__TASK ITEM__. Return exactly the lines below, starting with the one that has "Expand the ISO-8859-1 encoding dropdown arrow" and going on through the one that has "924x1295 pixels.".
#### MATERIAL PROVIDED ####
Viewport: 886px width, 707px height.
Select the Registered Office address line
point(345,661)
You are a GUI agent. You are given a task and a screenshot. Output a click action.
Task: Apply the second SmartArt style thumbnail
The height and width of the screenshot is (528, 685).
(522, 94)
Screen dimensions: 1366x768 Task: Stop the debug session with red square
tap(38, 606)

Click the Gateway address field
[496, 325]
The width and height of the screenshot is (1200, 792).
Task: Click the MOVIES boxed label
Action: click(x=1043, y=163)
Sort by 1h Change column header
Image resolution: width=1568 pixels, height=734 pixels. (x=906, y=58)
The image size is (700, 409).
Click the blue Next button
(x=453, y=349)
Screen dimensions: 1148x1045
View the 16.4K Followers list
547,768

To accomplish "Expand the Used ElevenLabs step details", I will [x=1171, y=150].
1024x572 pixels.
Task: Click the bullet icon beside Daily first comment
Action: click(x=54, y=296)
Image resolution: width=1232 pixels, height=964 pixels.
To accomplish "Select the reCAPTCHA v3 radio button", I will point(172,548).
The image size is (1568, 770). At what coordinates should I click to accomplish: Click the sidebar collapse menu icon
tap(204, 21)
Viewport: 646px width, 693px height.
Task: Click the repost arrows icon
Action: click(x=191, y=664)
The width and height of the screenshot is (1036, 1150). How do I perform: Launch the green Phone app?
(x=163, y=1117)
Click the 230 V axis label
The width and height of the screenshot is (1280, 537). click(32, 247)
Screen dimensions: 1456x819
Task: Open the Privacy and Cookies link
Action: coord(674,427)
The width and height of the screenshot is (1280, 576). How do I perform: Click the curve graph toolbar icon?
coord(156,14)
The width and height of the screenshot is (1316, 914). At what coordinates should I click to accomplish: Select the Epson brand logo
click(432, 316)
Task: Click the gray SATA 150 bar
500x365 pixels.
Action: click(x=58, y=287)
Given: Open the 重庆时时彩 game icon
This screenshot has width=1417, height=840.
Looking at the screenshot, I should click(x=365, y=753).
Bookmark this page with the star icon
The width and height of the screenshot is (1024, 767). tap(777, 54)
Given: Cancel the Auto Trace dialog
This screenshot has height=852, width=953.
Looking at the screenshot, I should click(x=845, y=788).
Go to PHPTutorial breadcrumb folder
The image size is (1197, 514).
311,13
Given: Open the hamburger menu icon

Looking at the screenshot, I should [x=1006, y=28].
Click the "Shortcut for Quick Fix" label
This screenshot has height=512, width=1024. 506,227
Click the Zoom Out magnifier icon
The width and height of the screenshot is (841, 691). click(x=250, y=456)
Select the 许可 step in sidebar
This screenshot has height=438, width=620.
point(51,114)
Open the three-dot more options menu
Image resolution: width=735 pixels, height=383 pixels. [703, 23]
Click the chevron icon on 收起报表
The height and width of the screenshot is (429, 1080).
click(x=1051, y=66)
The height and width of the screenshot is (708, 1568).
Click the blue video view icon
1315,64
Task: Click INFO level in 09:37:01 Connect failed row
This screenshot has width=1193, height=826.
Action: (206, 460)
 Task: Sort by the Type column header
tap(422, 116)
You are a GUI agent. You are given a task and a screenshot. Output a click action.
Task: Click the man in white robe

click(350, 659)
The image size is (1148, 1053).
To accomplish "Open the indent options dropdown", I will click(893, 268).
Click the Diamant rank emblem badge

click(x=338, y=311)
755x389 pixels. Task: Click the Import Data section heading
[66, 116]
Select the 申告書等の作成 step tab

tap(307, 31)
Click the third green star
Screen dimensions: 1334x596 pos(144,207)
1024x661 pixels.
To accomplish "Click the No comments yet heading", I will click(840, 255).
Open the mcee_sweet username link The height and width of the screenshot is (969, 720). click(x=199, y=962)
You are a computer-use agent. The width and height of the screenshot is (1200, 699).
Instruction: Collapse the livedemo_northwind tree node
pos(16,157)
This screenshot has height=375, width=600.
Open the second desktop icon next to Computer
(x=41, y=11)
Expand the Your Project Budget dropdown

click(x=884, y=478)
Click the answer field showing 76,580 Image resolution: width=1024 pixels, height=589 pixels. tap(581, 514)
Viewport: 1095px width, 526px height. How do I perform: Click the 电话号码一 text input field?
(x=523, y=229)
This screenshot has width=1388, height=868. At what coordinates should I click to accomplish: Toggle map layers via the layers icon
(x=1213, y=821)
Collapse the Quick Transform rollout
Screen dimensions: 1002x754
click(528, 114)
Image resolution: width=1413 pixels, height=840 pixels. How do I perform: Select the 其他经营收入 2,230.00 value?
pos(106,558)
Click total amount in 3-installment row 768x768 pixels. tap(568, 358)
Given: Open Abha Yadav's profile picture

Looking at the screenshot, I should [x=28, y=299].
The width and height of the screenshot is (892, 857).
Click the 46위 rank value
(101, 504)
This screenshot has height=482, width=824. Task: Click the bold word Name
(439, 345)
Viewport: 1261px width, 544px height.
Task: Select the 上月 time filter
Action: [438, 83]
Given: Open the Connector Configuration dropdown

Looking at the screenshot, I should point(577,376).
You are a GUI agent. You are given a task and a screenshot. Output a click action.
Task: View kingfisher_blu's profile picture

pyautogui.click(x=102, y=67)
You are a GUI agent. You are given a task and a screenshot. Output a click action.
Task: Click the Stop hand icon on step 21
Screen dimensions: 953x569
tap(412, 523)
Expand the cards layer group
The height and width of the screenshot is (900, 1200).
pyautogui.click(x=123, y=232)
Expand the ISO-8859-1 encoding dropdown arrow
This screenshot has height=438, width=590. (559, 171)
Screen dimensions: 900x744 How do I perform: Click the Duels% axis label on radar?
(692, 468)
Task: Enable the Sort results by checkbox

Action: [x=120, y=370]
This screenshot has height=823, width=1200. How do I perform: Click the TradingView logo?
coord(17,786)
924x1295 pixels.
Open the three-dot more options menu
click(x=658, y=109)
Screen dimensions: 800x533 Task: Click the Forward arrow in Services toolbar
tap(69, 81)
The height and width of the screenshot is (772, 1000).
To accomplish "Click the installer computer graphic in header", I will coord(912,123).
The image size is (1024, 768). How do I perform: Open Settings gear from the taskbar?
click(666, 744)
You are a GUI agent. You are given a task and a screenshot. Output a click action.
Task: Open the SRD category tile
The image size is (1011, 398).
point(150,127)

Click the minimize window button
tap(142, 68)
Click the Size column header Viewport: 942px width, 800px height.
####
__YOUR SOLUTION__.
Expand the ISO-8859-1 encoding dropdown arrow
This screenshot has height=438, width=590. (559, 171)
Screen dimensions: 900x744 How do I perform: Click the Duels% axis label on radar?
(692, 468)
Task: Enable the Sort results by checkbox

Action: [x=120, y=370]
This screenshot has height=823, width=1200. How do I perform: Click the TradingView logo?
coord(17,786)
924x1295 pixels.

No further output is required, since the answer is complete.